In 1963, she was appointed director of the Research Institute of Hygiene and Disease Prevention of Children and Adolescents of the All-Union Scientific Center for Preventive Medicine of the All-Union Scientific Center for Preventive Medicine of the USSR Academy of Medical Sciences. Seven years later, Serdyukovskaya defended her thesis doctoral dissertation The Problem of Studying the Health Status of Schoolchildren in the USSR on children's health. She became a professor in 1971, and a member of the executive committee of the International Union for School and University Hygiene in 1972, and a corresponding member of the USSR Academy of Medical Sciences in 1975, before becoming a full member in February 1980. Serdyukovskaya also served as Deputy Academician-Secretary of the Department of Hygiene, Microbiology and Epidemiology of the USSR Academy of Medical Sciences, chaired the All-Union Problem Commission "Hygiene of Children and Adolescents" and was deputy chairman of the All-Union Scientific Society of Hygienists as well as at the Joint Coordinating Council of the USSR Academy of Medical Sciences and Academy of Pedagogical Sciences "Health, Education and Training of Children and Adolescents". She was a member of the Bureau of the All-Union Society "Knowledge", an honorary member of several domestic scientific medical societies, as well as medical societies in Bulgaria, Cuba and Poland. Srdyukovskaya was a member of the editorial board of the journals Hygiene and Sanitation and Paediatrics.

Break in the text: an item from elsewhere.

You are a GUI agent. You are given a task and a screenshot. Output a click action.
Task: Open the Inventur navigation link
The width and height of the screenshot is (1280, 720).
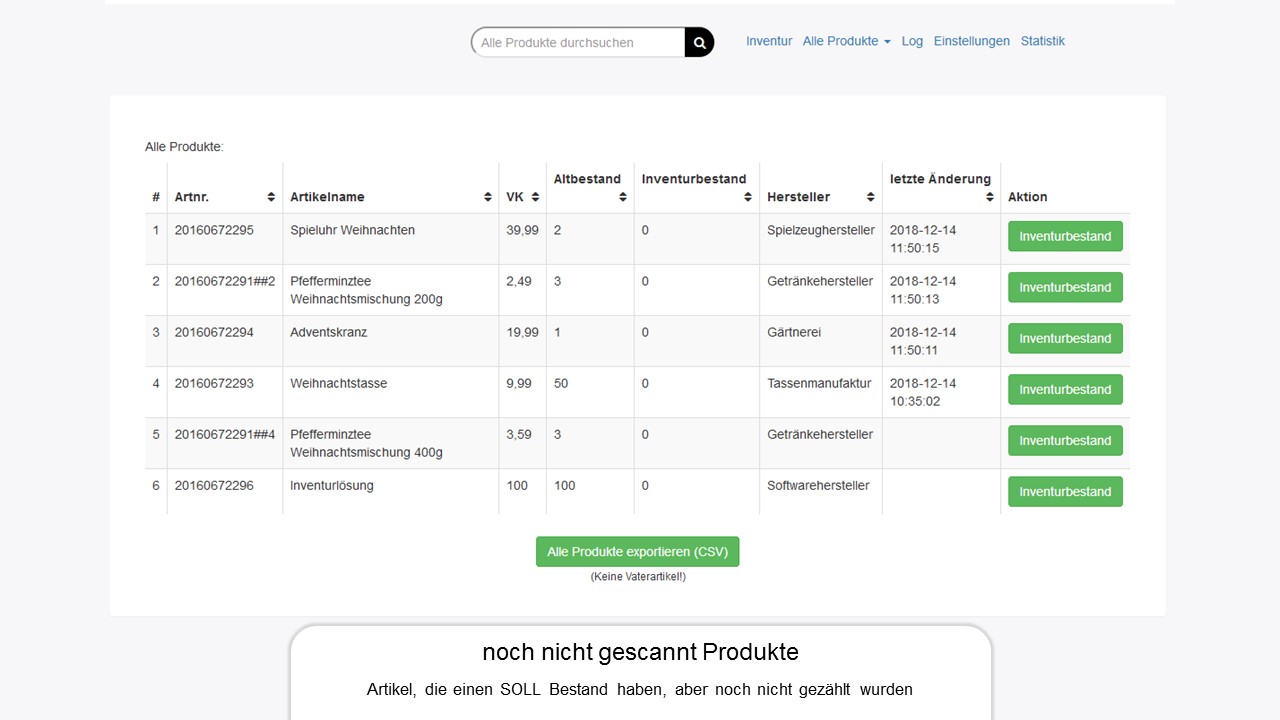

She was a member of the Communist Party of the Soviet Union. Serdyukovskaya served as a people's deputy of the Congress of People's Deputies of the Soviet Union from the USSR Academy of Medical Sciences together with 40 scientific medical societies from 1989 to 1991. She was also a deputy of the Supreme Soviet of the Soviet Union during its final convocation, serving as a member of both the Committee of the Supreme Soviet of the USSR on Women's Affairs, Family Protection, Motherhood and Childhood. Serdyukovskaya left the Academy of Medical Sciences when it was reorganised into the Scientific Center for the Protection of Children's and Adolescents' Health of the Russian Academy of Medical Sciences in 1996. She later became an advisor to the director of the Research Institute of Hygiene and Health Protection of Children and Adolescents of the State Institution Scientific Center for Children's Health of the Russian Academy of Medical Sciences until August 2003. She was the author 244 scientific works published both in domestic journals and abroad. Serdyukovskaya authored and co-authored 11 monographs (publishing house "Medicine"), 44 scientific collections, textbooks, aids for sanitary doctors, methodological collections and for other publications.

==Personal life==
She was married to Mark Leonidovich Serdyukovsky and they had two children. Serdyukovskaya died in Moscow on 11 June 2004 and was buried at the city's Kuntsevo Cemetery.

==Awards==
She was a recipient of the Order of the Red Banner of Labour and twice of the Order of the Badge of Honour in 1960 and 1966. Serdyukovskaya was awarded the F.F. Erisman Prize of the Academy of Medical Sciences in 1982 and the Medal "For Services to National Healthcare" in 2001. She also got the "For Diligent Labour", "Excellence in Health Care" and the Mayor of Moscow's prize among other awards.